1. Sinn und Zweck einer Grundsatzvorlage nach §132 Abs. 4 GVG bestehen darin, schon im Vorfeld das Entstehen einer Divergenz bei der Fortbildung des Rechts zu verhindern (z.B. Zöller/Gummer, aaO, §132 GVG Rz. 6). Insbesondere ermöglicht §132 Abs. 4 GVG die Vorlage, wenn ein anderer Senat seine abweichende Auffassung bereits zum Ausdruck gebracht hat, dies jedoch nur in Form eines obiter dictum geschehen ist, so dass eine Divergenzvorlage nach §132 Abs. 2 GVG nicht möglich ist (Kissel, aaO, §132 Rz. 30; Schäfer/Harms, aaO, §132 Rz. 38; Zöller/Gummer, aaO, Rz. 4). Aus dieser Zielrichtung der Grundsatzvorlage ergibt sich, dass eine solche nicht in Betracht kommt, wenn schon eine Vorlage nach §132 Abs. 2 GVG geboten ist; diese hat Vorrang vor einer Grundsatzvorlage nach §132 Abs. 4 GVG (BGH, Beschl. v. 7. 11. 1985 - GSSt 1/85, BGHSt 33, 356, 359; vgl. auch Vorlagebeschl. v. 6. 3. 1997 - IX ZR 74/95, ZIP 1997, 632, 635, dazu EWiR 1998, 627 (Medicus)). Das gilt hier für alle Fragen. In denen der IX. und der XI. Zivilsenat unterschiedliche Auffassungen vertreten; dies betrifft insbesondere das Problem, unter welchen Voraussetzungen Bürgschaften oder Mithaftungsübernahmen, die den Schuldner finanziell krass überfordern, gem. §138 Abs. 1 BGB nichtig sind, wann der Gläubiger ein berechtigtes Interesse hatte, sich vor Vermögensverlagerungen auf den Bürgen/Mithaftenden zu schützen.

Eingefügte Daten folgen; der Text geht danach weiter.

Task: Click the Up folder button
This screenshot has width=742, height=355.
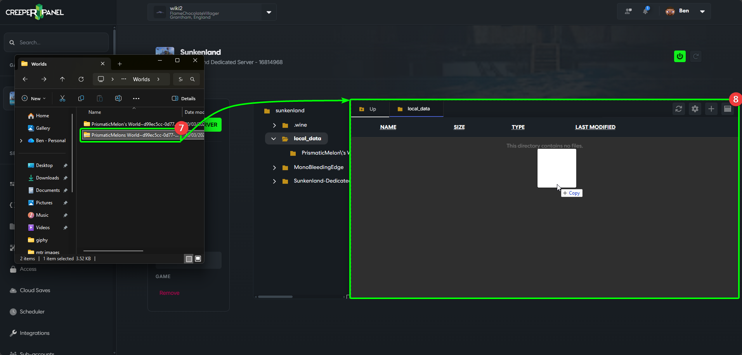Action: pos(369,109)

2. In einer erheblichen Anzahl von Punkten, die der Vorlagebeschluss anspricht, besteht zwischen beiden Senaten keine Divergenz, so dass insoweit eine Vorlage nach §132 Abs. 2 GVG nicht in Betracht kommt. In diesem Umfang scheidet aber auch eine Vorlage nach §132 Abs. 4 GVG aus. Soweit der IX. und der XI. Zivilsenat sich in der rechtlichen Beurteilung einig sind, bedarf es weder zur Sicherung einer einheitlichen Rechtsprechung noch zur Fortbildung des Rechts der Anrufung des Großen Senats; denn es gibt keinerlei Anhaltspunkte dafür, dass andere Zivilsenate In einem Punkt von der Auffassung abweichen wollen, die der IX. und der XI. Zivilsenat übereinstimmend vertreten (vgl. dazu Kissel, aaO, §132 Rz. 34 bis 36, MünchKomm-Manfred Wolf, aaO, §132 Rz. 23 f.; Schäfer/Harms, aaO, §132 Rz. 34 bis 36; Schreiber, aaO, §132 GVG Rz. 8). Schon um festzustellen, welche Fragen beide Senate noch unterschiedlich beurteilen, ist es unabweisbar, eine Stellungnahme des für die Bürgschaft zuständigen Fachsenats einzuholen.